La storia del Centro Sociale Leoncavallo chiuso a Milano, si è incrociata con quella di Fausto e Iaio, di cui per un periodo portò il nome, i due giovani ragazzi assassinati a Milano il 18 marzo 1978 ai quali è intitolata la piazza antistante l’edificio della Scuola Primaria di Telese Terme.
Il primo, vero ed unico, per me, Leoncavallo nacque nel 1975.
La prima occupazione, il 18 ottobre 1975, fu di un piccolo stabile di via Mancinelli, nella periferia nord-est della città, ad opera di alcuni “comitati di caseggiato” (in particolare di Casoretto e Lambrate), dei collettivi antifascisti della zona e Avanguardia Operaia, e di qualche esponente dei movimenti Lotta Continua e Movimento Lavoratori per il Socialismo.
L’edificio, precedentemente utilizzato da tre aziende, era in stato di abbandono da anni: una volta entrati nello stabile gli occupanti si resero conto dell’enorme magazzino abbandonato adiacente, di oltre 3600 m², che si affacciava su via Ruggero Leoncavallo da cui prese il nome.
Detto anche LEONKA era uno spazio che si prestava a numerose attività: concerti, assemblee, spettacoli teatrali, corsi e molto altro. Nello spazio del Centro Sociale nacque la “Casa delle Donne”, ragazze che si definivano “gruppi di formazione e autocoscienza”, che diedero al centro un marcato indirizzo “sociale”: la paura era che il Centro fosse visto ed avvertito come un luogo prevalentemente politico, vicino all’area più estrema della sinistra e fucina di giovani dediti alla violenza armata. Una delle attività più fortunate fu l’organizzazione degli spettacoli ed in particolare i concerti: la PFM e gli Area, Franco Battiato – al tempo sconosciuto -. La serata fu un vero fiasco, suonava musica elettronica incomprensibile.
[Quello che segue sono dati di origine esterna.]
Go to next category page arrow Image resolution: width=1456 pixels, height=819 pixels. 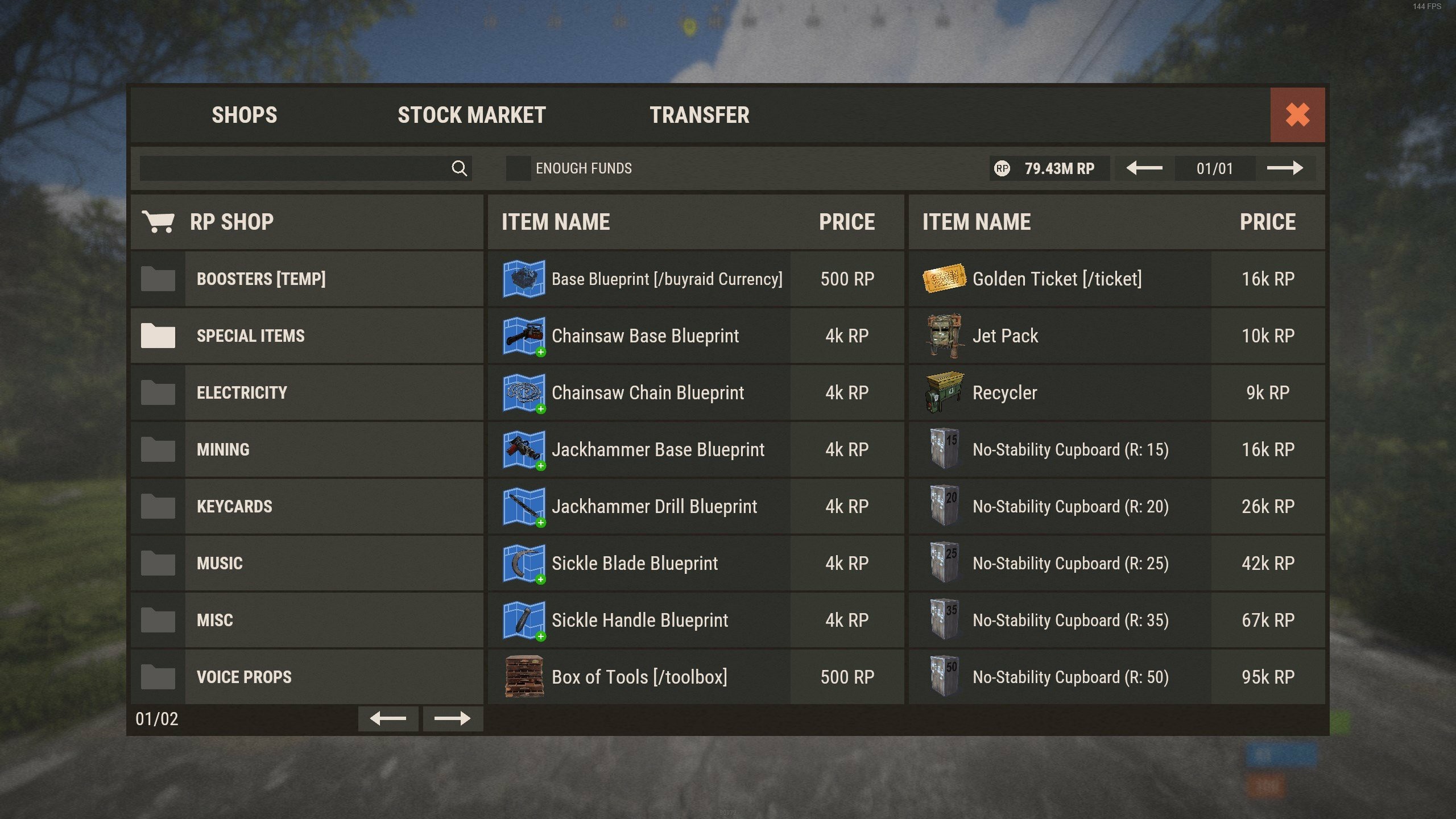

C’era un concerto anche la sera che assassinarono Fausto e Iaio: una band di musica blues capitanato da Fabio Treves.
Si formò un gruppo di teatro alternativo, e furono ospitate diverse compagnie come quella di Teatro Popolare e la nascente Compagnia dell’Elfo.
Le attività tendevano a coinvolgere la gente del quartiere, per esempio la “Scuola Popolare” che permise a molti lavoratori di conseguire la licenza media, una scuola di falegnameria frequentata dal mio amico Iaio ed anche una scuola di taglio e cucito. Queste attività consentirono di avvicinare al centro sociale persone di tutte le età, ed il radicamento nel quartiere.
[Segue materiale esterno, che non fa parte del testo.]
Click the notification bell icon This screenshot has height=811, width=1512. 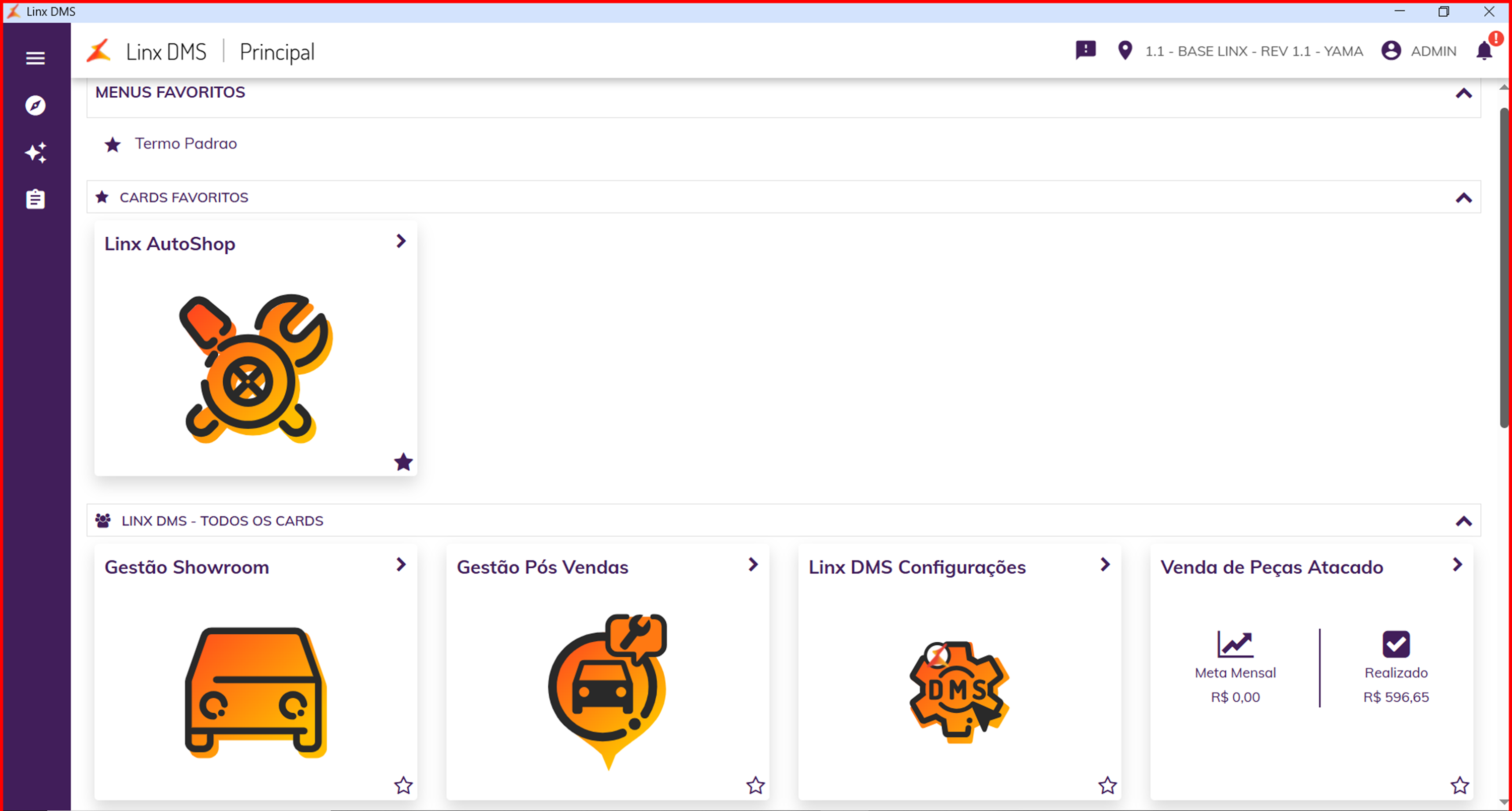tap(1484, 51)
Dopo l’assassinio di Fausto e Iaio il centro sociale cambiò volto, molti rimasero scossi e pian piano si allontanarono (anche per paura), in quegli anni cresceva il mercato dell’eroina e molti giovani che frequentavano il centro ne rimasero vittime, il “movimento” andava disgregandosi e la lotta armata si faceva sempre più feroce.
Nel ’78 inoltre iniziarono ad aprirsi divergenze forti all’interno della gestione del centro sociale c’era chi vedeva l’occupazione come uno spazio di aggregazione alternativa, un tentativo di ricomposizione di classe sul territorio; altri la intendevano come luogo per condurre battaglie politiche di carattere più generale. Il comitato di gestione non riusciva più a controllare le attività e si infiltravano nel Centro sconosciuti vicini all’area Punk, alla droga e alla violenza.
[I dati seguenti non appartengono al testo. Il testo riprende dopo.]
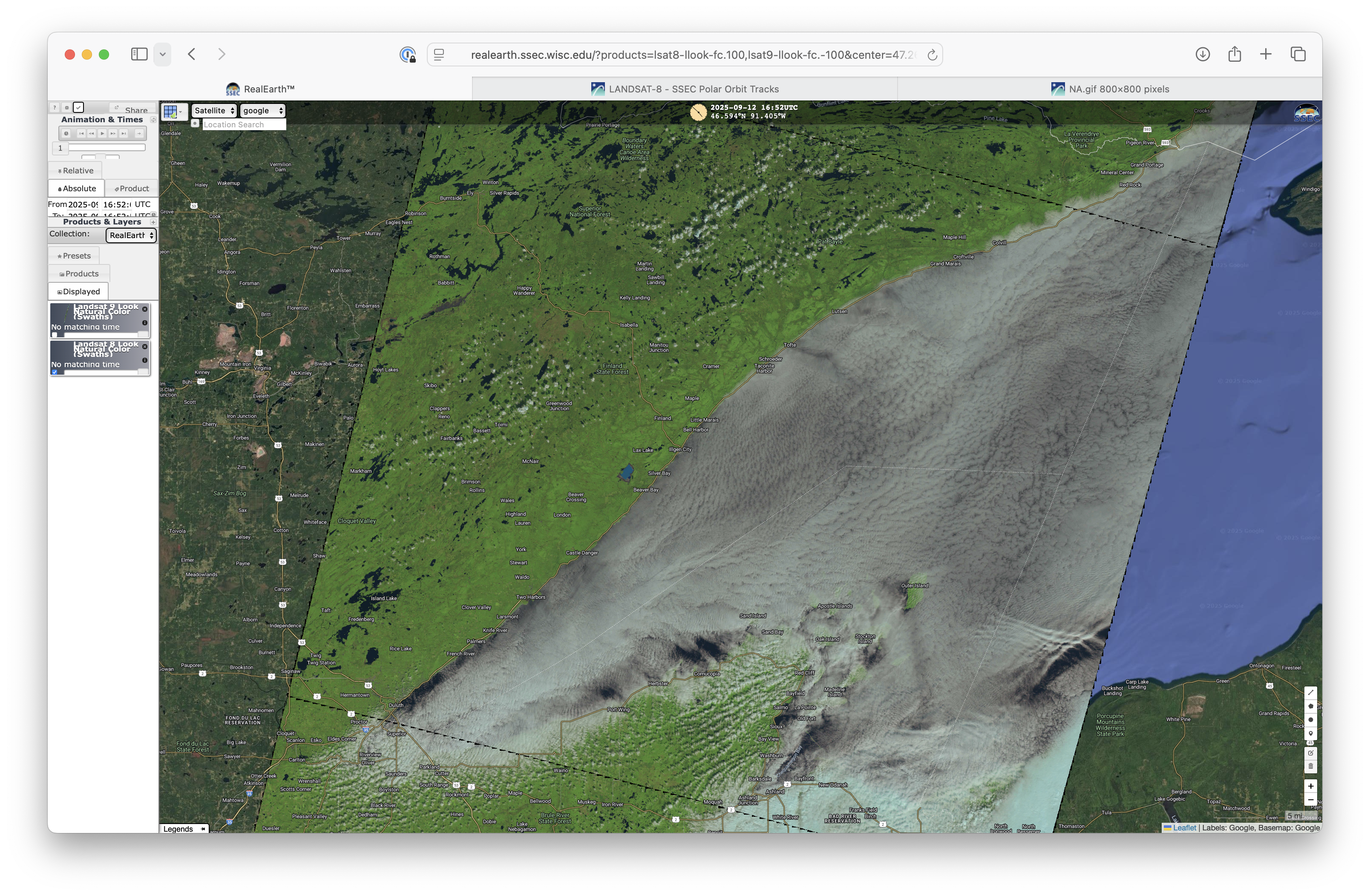Click the Location Search field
La mia occasionale partecipazione alle attività del centro sociale terminò dopo i funerali di Fausto e Iaio, e non ci tornai più.
Nel 1994 la sede storica venne definitivamente abbandonata e fu assegnata per sei mesi una sede in via Salomone.
L’8 settembre “94 venne occupata una ex cartiera in via Watteau, in zona Greco, dove è rimasta fino a poche mattine fa.